The second bit needed to have a distinct idea and sound, so I went with a percussive instrument to contrast with the strings. This part came together really quickly, I don't really remember writing it aside from experimenting with different instruments. I wanted the melody to be relaxing and peaceful.

The horn solo needed to sound majestic/regal, and I spent a long time on it. It also needed to sound good/ polished so I spent a long time on reverb settings (true of the whole piece too). When the trumpet takes over, I decided to try to write the horn a counter line instead of just holding block chords because that's what I usually do and I wanted to push for some extra detail.

Then the ending comes and we end with a recapitulaton of the first string idea.

The reason I'm so fixated on the Skyrim soundtrack, and have been for years, is that a lot of my music comes from a place of wanting to capture the feeling being out in nature and I find that the soundtrack describes the feeling really wells. I've been constantly pushing to reverse engineer how it works.

Thanks for listening!!!


----------



## rlundv (Feb 20, 2019)

Dan Drebing said:


> Hi all,
> 
> I just wrapped up a track heavily inspired by Jeremy Soule's Skyrim soundtrack, which has some of my favorite bits of writing and production. I particularly tried to nail the quiet, expansive feel of his work by experimenting with dense string harmony and endlessly tweaking reverbs. It's mostly Spitfire libraries with some Hollywood Brass/Percussion/Harp and Omnisphere. I hope you all like it!



Simply wonderful! Really enjoyed your in-depth explanation of the themes and thoughts behind the composition. Care to tell more about how you worked the reverb also?


----------



## Illico (Feb 21, 2019)

OK, there were good stuff, good harmonies and good VI, but sorry, after listening it, I have no motif in my head nothing that catch me. With the Tundra, chorals create that motif I think. But I admit that for a long game track, the time line are more elongated so motif could be more subtil.


----------



## Dan Drebing (Mar 6, 2019)

beyd770 said:


> Simply wonderful! Really enjoyed your in-depth explanation of the themes and thoughts behind the composition. Care to tell more about how you worked the reverb also?



Sorry to take so long to respond, I didn't realize that anyone had responded. There's a couple instances of Pro-R and RC 48 (and probably some Spaces) on here for the main reverb sounds, but also Eventide Blackhole for only a couple sounds to create the really long tails. I probably had ~8 reverb returns, all with slightly different styles and treatments and I just slowly found a mix that seemed to work okay. I mixed and matched reverbs within instrument families, but instruments further back got more verb and solo instruments mostly got their own treatment.

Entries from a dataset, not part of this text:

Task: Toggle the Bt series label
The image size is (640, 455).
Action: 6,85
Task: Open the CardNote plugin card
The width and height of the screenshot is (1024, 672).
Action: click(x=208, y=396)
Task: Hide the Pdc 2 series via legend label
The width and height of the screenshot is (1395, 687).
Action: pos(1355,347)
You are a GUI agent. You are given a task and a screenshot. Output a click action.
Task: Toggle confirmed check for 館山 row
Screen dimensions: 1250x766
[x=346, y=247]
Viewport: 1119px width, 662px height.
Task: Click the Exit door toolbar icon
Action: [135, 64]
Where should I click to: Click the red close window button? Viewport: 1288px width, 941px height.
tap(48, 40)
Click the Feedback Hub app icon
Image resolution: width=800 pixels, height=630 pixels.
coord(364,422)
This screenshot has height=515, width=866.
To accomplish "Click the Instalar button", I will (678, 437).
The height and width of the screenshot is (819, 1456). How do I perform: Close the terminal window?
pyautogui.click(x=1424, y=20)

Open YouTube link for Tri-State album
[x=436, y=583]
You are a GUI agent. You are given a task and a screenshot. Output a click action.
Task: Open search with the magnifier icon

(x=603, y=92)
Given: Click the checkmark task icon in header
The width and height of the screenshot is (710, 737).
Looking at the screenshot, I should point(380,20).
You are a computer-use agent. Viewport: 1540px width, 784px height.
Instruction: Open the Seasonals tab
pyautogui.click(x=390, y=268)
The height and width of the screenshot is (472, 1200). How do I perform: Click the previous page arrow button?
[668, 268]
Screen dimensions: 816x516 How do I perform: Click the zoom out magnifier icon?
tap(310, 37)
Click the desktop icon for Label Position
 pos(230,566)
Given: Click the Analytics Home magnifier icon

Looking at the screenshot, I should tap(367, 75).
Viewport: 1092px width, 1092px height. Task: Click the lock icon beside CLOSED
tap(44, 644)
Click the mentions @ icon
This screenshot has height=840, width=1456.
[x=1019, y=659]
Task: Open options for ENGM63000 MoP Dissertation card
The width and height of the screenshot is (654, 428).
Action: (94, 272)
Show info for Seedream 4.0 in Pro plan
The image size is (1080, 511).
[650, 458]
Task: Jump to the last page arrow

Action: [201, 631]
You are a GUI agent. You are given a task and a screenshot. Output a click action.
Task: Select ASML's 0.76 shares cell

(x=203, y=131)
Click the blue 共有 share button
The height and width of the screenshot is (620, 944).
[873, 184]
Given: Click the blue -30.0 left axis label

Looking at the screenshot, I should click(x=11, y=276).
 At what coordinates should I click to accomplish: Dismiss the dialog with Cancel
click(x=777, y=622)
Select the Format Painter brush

French horn reverb still eludes me, I was thinking of demoing Spaces II to see if the additional instrument location specific IRs helped. I think there might just be some ER info baked into my samples that I doesn't work well with the perspective I want on the horns.




Illico said:


> OK, there were good stuff, good harmonies and good VI, but sorry, after listening it, I have no motif in my head nothing that catch me. With the Tundra, chorals create that motif I think. But I admit that for a long game track, the time line are more elongated so motif could be more subtil.



I agree that Tundra's motif is a lot stronger. I'm still trying to wrap my head around how he gets a motif to stick in your head while also having really different B and C sections, I guess it's just really good motif writing. He's somehow able to make each section really stand on its own and have a fully-formed musical idea and texture, but they always go together too. I don't really know how he does it.

I guess maybe it's easier to make your motif memorable when you start off with it playing 4 times ha.


----------



## rlundv (Mar 6, 2019)

Dan Drebing said:


> Sorry to take so long to respond, I didn't realize that anyone had responded. There's a couple instances of Pro-R and RC 48 (and probably some Spaces) on here for the main reverb sounds, but also Eventide Blackhole for only a couple sounds to create the really long tails. I probably had ~8 reverb returns, all with slightly different styles and treatments and I just slowly found a mix that seemed to work okay. I mixed and matched reverbs within instrument families, but instruments further back got more verb and solo instruments mostly got their own treatment.
> 
> French horn reverb still eludes me, I was thinking of demoing Spaces II to see if the additional instrument location specific IRs helped. I think there might just be some ER info baked into my samples that I doesn't work well with the perspective I want on the horns.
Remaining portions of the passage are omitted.